W obliczu tego incydentu Bogucki nie wahał się stwierdzić, że rząd podkłada sobie nogi sam, a zamiast przyciągać uwagę na bezpieczeństwo, zajmuje się innymi sprawami, takimi jak blokowanie aborcji. „To jest tragikomedia,” dodał, odnosząc się do absurdalności sytuacji. Wskazał również, że odpowiedzialność spoczywa nie tylko na żołnierzach, ale również na wyższych rangą oficerach i ministrze obrony.
Niedostateczna kontrola i brak procedur
Senator KO Grzegorz Schetyna podkreślił potrzebę pełnego wyjaśnienia zaistniałej sytuacji.

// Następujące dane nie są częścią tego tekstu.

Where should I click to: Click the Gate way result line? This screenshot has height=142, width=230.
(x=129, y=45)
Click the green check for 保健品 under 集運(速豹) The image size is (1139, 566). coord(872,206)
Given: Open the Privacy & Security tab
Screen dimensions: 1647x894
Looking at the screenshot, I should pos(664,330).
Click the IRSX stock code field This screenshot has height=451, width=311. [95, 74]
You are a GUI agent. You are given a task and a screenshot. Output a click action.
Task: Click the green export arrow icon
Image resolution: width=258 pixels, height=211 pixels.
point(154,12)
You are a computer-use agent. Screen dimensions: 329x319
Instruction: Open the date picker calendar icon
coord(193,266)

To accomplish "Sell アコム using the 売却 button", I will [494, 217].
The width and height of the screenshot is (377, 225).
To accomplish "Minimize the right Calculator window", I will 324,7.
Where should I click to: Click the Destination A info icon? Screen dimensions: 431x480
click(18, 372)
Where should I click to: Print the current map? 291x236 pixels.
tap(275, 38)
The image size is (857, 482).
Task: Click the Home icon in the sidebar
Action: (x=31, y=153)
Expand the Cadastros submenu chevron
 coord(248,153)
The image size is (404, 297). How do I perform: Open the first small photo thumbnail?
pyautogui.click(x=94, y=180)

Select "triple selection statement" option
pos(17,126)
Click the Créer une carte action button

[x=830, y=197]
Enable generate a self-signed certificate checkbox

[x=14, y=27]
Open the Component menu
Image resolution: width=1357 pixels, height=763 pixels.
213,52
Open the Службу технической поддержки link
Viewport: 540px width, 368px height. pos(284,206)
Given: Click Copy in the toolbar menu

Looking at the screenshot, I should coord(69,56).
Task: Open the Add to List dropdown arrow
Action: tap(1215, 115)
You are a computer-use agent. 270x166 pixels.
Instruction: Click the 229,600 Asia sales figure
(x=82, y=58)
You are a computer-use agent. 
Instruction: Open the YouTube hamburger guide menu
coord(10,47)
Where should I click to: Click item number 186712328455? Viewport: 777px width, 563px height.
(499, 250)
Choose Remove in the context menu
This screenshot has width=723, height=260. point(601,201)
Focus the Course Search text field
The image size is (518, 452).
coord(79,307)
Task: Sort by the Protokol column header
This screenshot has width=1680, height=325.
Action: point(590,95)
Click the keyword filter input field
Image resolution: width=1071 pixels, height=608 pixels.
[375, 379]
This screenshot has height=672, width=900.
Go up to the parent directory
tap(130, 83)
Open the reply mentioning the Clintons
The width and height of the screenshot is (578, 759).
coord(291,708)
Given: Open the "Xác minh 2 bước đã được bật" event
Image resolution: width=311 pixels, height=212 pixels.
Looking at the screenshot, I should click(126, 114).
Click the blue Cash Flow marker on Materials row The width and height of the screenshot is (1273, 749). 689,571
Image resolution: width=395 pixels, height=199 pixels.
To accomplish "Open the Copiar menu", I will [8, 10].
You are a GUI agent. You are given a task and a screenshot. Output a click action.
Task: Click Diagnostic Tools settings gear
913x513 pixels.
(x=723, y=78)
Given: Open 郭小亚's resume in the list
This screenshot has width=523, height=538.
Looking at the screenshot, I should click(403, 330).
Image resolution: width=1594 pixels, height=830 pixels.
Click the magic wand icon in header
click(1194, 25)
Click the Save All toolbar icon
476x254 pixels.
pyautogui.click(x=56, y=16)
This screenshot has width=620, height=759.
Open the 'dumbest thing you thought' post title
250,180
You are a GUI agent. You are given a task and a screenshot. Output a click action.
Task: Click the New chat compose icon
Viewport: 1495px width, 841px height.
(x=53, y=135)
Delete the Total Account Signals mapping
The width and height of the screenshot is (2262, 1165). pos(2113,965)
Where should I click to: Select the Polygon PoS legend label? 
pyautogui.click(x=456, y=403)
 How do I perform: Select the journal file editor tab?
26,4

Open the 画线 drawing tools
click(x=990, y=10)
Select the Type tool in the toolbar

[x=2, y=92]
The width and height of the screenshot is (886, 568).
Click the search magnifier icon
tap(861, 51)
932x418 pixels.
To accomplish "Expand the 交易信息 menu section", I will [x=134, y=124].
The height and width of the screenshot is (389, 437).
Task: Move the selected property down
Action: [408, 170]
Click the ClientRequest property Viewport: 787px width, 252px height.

Zauważył, że dymisje to dopiero pierwszy krok, a sytuacja wymaga dalszej analizy błędów organizacyjnych. Posłanka Barbara Oliwiecka z Polski 2050 dodała, że dymisja generała nie wyczerpuje tematu, ponieważ odpowiednie procedury nie były dotrzymane, co otwiera przestrzeń na wiele pytań o odpowiedzialność w hierarchii wojskowej.
Opinie ekspertów i polityków
Senator Anna Górska z Lewicy podkreśliła, że tak poważna sprawa rodzi wiele wątpliwości co do zaangażowania ministra obrony. „Widać, że nie ma ministerialnej, szefowskiej ręki nad tym, co się dzieje w polskim wojsku,” zauważyła. Z kolei europosłanka Ewa Zajączkowska-Hernik z Konfederacji stwierdziła, że pogubienie min to tylko jeden z wielu przykładów zaniedbań w armii, a sytuacja ta stawia Polskę w niekorzystnym świetle na arenie międzynarodowej.
Cała sprawa nie tylko budzi obawy o stan bezpieczeństwa armii, ale i rodzi pytania o skuteczność i odpowiedzialność osób na kierowniczych stanowiskach. Czy ta „tragikomedia” stanie się impulsem do reform, czy również obietnice rządu okażą się niewystarczające w obliczu tak oczywistych zaniedbań? Tylko czas pokaże, jakie konsekwencje przyniesie ta sytuacja.